***** RECORD SET

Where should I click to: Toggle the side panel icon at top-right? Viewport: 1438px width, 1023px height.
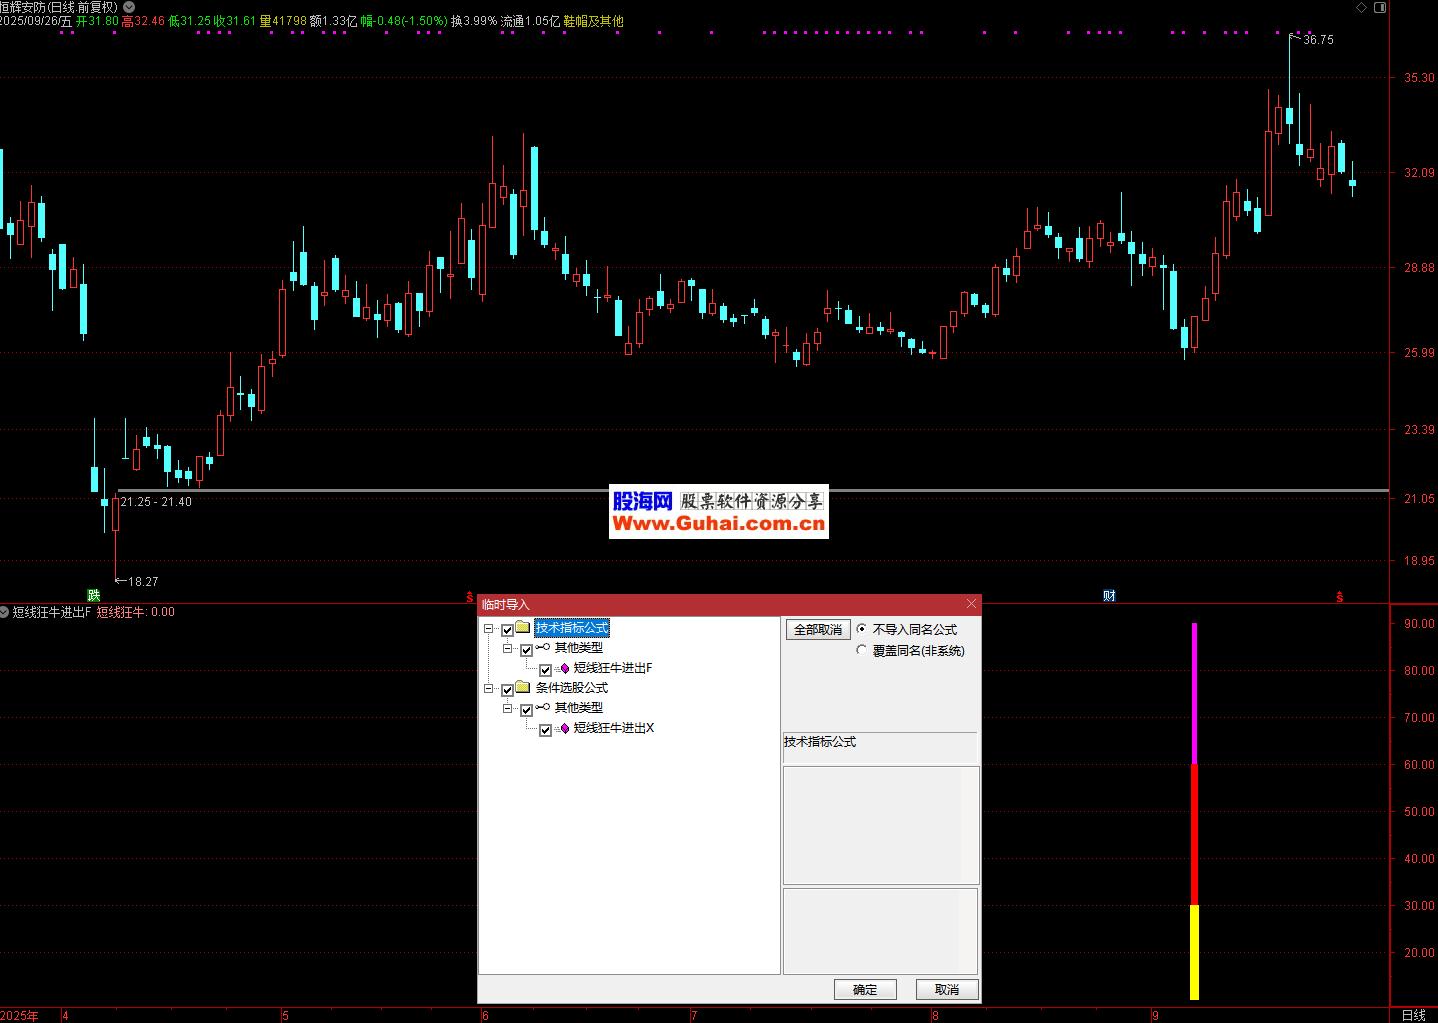[1380, 7]
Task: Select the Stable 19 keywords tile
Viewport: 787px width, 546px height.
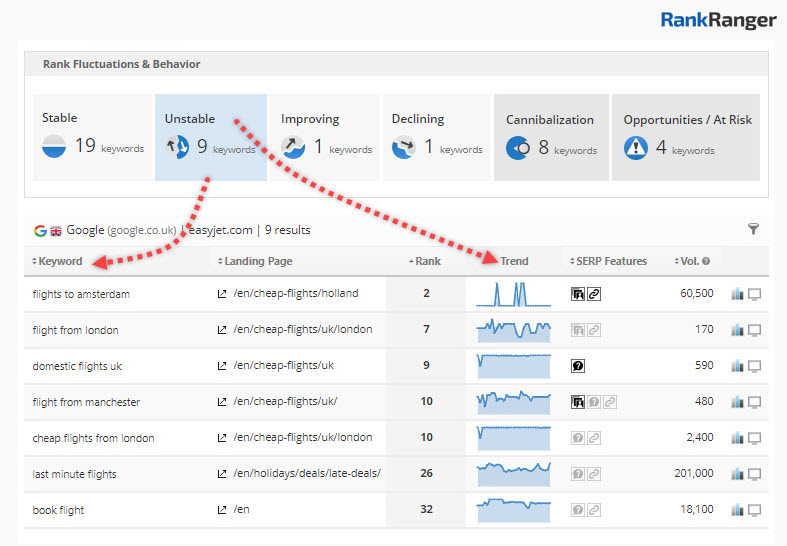Action: click(x=92, y=138)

**********

• **AIM OF THE TASK**: Starting at the line that holds "Task: Select the Stable 19 keywords tile", write out every remaining line of the material above exactly as it appears. Pictures should not be copied.

• **TASK RESPONSE**:
Task: Select the Stable 19 keywords tile
Viewport: 787px width, 546px height.
Action: click(x=92, y=138)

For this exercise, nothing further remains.